The pace of job growth in the United States has slowed as the effects of inclement winter weather and lower oil prices show up in the latest labor estimates.

According to the Department of Labor, nonfarm payrolls grew 126,000 in March, less than half the average monthly increase over the past year. Estimates for total payroll gains in January and February also were revised downward.

The U.S. unemployment rate remained unchanged at 5.5 percent in March.

The latest increase in nonfarm payrolls was the smallest since December 2013 and  143,000 less than the average monthly gain of 269,000 over the past year. The March numbers also broke a year-long streak of monthly gains above 200,000.

Initial estimates for job gains in January and February were revised downward a total of 69,000 to 465,000.

Analysts blamed the decrease on harsh winter weather in many parts of the country as well as a slowdown in energy development related to low oil prices.

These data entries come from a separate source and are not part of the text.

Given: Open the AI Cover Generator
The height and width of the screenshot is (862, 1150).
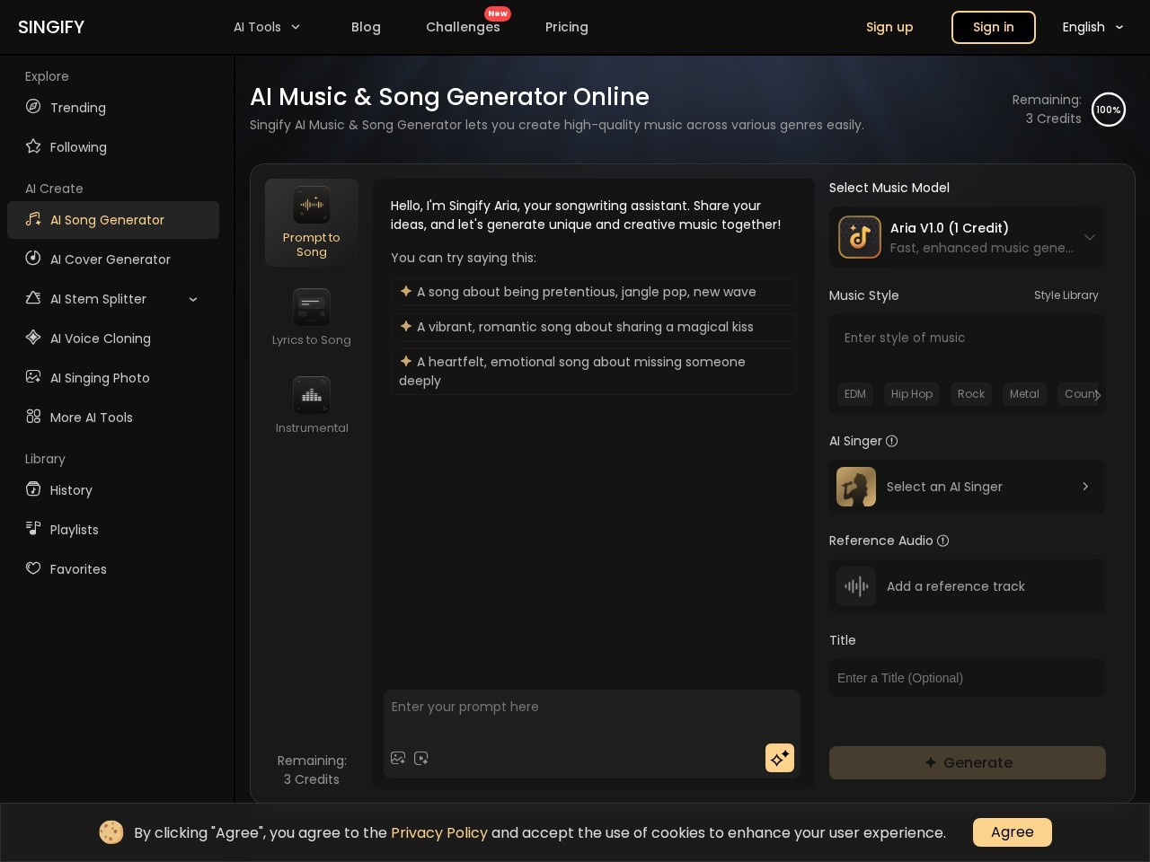Looking at the screenshot, I should 110,259.
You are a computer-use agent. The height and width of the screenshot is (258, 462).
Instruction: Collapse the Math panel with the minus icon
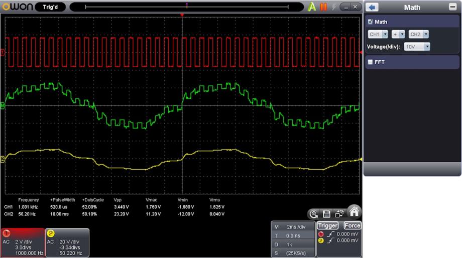452,8
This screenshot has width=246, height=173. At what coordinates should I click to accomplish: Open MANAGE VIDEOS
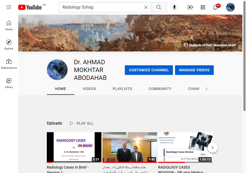tap(194, 70)
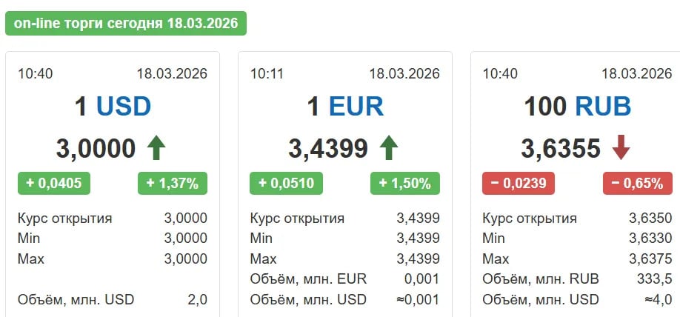Click the green up arrow beside USD rate
This screenshot has height=317, width=680.
click(156, 148)
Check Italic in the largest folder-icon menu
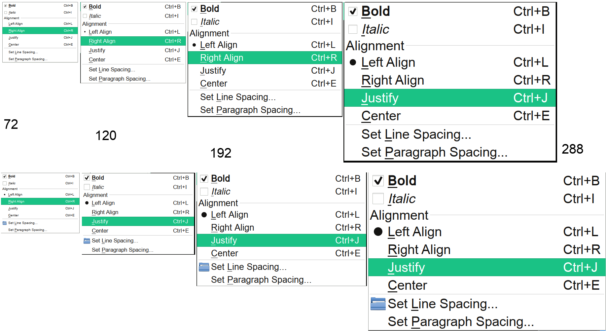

Meanwhile, 2.6 million people were counted among the long-term unemployed who’ve been out of work 27 weeks or longer. Another 6.7 million people were counted among those working part-time because their hours have been cut or they’re unable to find full-time positions.

Professional and business services added 40,000 net new jobs, while employment increased 26,000 in retail trades, 22,000 in health care and 9,000 at food services and drinking places.

The mining sector, which includes oil exploration and development, shed 11,000 net jobs. The sector has lost 30,000 over the past three months.

The average workweek for employees on private nonfarm payrolls edged down a tenth of an hour to 34.5 hours in March. The average manufacturing workweek slipped a tenth of an hour to 40.9 hours.

Average hourly earnings for employees on private nonfarm payrolls rose 7 cents to $24.86 in March. Average hourly earnings have increased 2.1 percent over the past year.